Brief.
Nothing left out, nothing added: return the full set of records.

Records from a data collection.
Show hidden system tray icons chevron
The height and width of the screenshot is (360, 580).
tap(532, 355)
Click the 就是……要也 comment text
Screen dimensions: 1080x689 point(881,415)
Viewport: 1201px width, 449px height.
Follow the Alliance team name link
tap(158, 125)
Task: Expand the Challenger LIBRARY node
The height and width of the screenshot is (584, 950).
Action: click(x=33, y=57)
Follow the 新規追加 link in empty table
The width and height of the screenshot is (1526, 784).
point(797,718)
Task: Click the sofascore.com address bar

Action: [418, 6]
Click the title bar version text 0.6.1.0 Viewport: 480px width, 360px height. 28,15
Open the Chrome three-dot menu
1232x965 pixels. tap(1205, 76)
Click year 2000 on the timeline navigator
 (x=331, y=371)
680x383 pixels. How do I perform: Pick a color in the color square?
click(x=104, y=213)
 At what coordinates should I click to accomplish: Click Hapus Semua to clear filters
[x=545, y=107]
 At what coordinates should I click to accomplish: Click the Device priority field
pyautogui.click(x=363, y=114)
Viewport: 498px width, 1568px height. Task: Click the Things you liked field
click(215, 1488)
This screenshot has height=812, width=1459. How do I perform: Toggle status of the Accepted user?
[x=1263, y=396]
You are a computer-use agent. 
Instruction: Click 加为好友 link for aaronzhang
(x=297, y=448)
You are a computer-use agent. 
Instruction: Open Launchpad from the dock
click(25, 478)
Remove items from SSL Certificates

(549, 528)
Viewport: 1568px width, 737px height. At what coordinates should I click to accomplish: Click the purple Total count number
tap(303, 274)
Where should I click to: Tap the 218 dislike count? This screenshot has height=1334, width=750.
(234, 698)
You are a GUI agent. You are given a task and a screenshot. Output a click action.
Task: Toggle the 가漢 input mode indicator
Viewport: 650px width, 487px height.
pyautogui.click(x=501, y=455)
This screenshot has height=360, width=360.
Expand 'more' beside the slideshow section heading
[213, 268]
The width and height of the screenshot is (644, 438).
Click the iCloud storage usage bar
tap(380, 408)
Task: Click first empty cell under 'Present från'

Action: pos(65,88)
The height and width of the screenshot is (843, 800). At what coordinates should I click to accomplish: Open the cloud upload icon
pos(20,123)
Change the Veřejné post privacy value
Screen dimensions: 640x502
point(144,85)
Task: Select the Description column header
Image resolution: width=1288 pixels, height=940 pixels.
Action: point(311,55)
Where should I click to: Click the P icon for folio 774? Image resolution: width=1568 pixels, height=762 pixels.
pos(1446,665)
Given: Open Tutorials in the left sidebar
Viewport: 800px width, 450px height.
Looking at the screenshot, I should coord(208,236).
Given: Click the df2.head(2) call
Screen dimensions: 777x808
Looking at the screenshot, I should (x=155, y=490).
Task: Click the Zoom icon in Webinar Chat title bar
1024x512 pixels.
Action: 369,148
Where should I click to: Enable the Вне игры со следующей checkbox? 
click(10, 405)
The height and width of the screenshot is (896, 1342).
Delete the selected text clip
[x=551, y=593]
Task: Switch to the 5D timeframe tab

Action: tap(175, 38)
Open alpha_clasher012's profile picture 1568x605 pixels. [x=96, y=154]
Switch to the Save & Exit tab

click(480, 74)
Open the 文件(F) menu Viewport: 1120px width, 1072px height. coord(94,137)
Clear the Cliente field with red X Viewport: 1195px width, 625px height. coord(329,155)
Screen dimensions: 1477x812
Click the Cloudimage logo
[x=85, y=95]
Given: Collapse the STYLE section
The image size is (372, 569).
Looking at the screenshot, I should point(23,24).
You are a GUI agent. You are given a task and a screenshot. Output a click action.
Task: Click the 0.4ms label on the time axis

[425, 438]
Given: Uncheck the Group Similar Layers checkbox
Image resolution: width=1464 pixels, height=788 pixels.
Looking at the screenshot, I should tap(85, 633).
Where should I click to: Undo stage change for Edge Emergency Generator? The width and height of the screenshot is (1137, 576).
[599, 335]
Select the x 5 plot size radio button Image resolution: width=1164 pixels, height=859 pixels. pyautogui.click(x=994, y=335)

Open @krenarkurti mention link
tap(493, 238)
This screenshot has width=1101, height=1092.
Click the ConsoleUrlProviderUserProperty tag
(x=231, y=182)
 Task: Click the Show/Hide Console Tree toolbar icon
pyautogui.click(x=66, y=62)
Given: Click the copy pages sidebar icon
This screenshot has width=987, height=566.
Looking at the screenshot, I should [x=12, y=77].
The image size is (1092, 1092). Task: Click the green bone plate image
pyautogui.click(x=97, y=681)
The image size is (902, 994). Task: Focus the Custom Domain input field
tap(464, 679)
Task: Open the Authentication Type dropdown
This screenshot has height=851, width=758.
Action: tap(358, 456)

Reply.
Show hidden system tray icons chevron
The height and width of the screenshot is (360, 580).
tap(532, 355)
Click the 就是……要也 comment text
Screen dimensions: 1080x689 point(881,415)
Viewport: 1201px width, 449px height.
Follow the Alliance team name link
tap(158, 125)
Task: Expand the Challenger LIBRARY node
The height and width of the screenshot is (584, 950).
Action: click(x=33, y=57)
Follow the 新規追加 link in empty table
The width and height of the screenshot is (1526, 784).
point(797,718)
Task: Click the sofascore.com address bar

Action: [418, 6]
Click the title bar version text 0.6.1.0 Viewport: 480px width, 360px height. 28,15
Open the Chrome three-dot menu
1232x965 pixels. tap(1205, 76)
Click year 2000 on the timeline navigator
 (x=331, y=371)
680x383 pixels. How do I perform: Pick a color in the color square?
click(x=104, y=213)
 At what coordinates should I click to accomplish: Click Hapus Semua to clear filters
[x=545, y=107]
 At what coordinates should I click to accomplish: Click the Device priority field
pyautogui.click(x=363, y=114)
Viewport: 498px width, 1568px height. Task: Click the Things you liked field
click(215, 1488)
This screenshot has height=812, width=1459. How do I perform: Toggle status of the Accepted user?
[x=1263, y=396]
You are a computer-use agent. 
Instruction: Click 加为好友 link for aaronzhang
(x=297, y=448)
You are a computer-use agent. 
Instruction: Open Launchpad from the dock
click(25, 478)
Remove items from SSL Certificates

(549, 528)
Viewport: 1568px width, 737px height. At what coordinates should I click to accomplish: Click the purple Total count number
tap(303, 274)
Where should I click to: Tap the 218 dislike count? This screenshot has height=1334, width=750.
(234, 698)
You are a GUI agent. You are given a task and a screenshot. Output a click action.
Task: Toggle the 가漢 input mode indicator
Viewport: 650px width, 487px height.
pyautogui.click(x=501, y=455)
This screenshot has height=360, width=360.
Expand 'more' beside the slideshow section heading
[213, 268]
The width and height of the screenshot is (644, 438).
Click the iCloud storage usage bar
tap(380, 408)
Task: Click first empty cell under 'Present från'

Action: pos(65,88)
The height and width of the screenshot is (843, 800). At what coordinates should I click to accomplish: Open the cloud upload icon
pos(20,123)
Change the Veřejné post privacy value
Screen dimensions: 640x502
point(144,85)
Task: Select the Description column header
Image resolution: width=1288 pixels, height=940 pixels.
Action: point(311,55)
Where should I click to: Click the P icon for folio 774? Image resolution: width=1568 pixels, height=762 pixels.
pos(1446,665)
Given: Open Tutorials in the left sidebar
Viewport: 800px width, 450px height.
Looking at the screenshot, I should coord(208,236).
Given: Click the df2.head(2) call
Screen dimensions: 777x808
Looking at the screenshot, I should (x=155, y=490).
Task: Click the Zoom icon in Webinar Chat title bar
1024x512 pixels.
Action: 369,148
Where should I click to: Enable the Вне игры со следующей checkbox? 
click(10, 405)
The height and width of the screenshot is (896, 1342).
Delete the selected text clip
[x=551, y=593]
Task: Switch to the 5D timeframe tab

Action: tap(175, 38)
Open alpha_clasher012's profile picture 1568x605 pixels. [x=96, y=154]
Switch to the Save & Exit tab

click(480, 74)
Open the 文件(F) menu Viewport: 1120px width, 1072px height. coord(94,137)
Clear the Cliente field with red X Viewport: 1195px width, 625px height. coord(329,155)
Screen dimensions: 1477x812
Click the Cloudimage logo
[x=85, y=95]
Given: Collapse the STYLE section
The image size is (372, 569).
Looking at the screenshot, I should point(23,24).
You are a GUI agent. You are given a task and a screenshot. Output a click action.
Task: Click the 0.4ms label on the time axis

[425, 438]
Given: Uncheck the Group Similar Layers checkbox
Image resolution: width=1464 pixels, height=788 pixels.
Looking at the screenshot, I should tap(85, 633).
Where should I click to: Undo stage change for Edge Emergency Generator? The width and height of the screenshot is (1137, 576).
[599, 335]
Select the x 5 plot size radio button Image resolution: width=1164 pixels, height=859 pixels. pyautogui.click(x=994, y=335)

Open @krenarkurti mention link
tap(493, 238)
This screenshot has width=1101, height=1092.
Click the ConsoleUrlProviderUserProperty tag
(x=231, y=182)
 Task: Click the Show/Hide Console Tree toolbar icon
pyautogui.click(x=66, y=62)
Given: Click the copy pages sidebar icon
This screenshot has width=987, height=566.
Looking at the screenshot, I should [x=12, y=77].
The image size is (1092, 1092). Task: Click the green bone plate image
pyautogui.click(x=97, y=681)
The image size is (902, 994). Task: Focus the Custom Domain input field
tap(464, 679)
Task: Open the Authentication Type dropdown
This screenshot has height=851, width=758.
Action: tap(358, 456)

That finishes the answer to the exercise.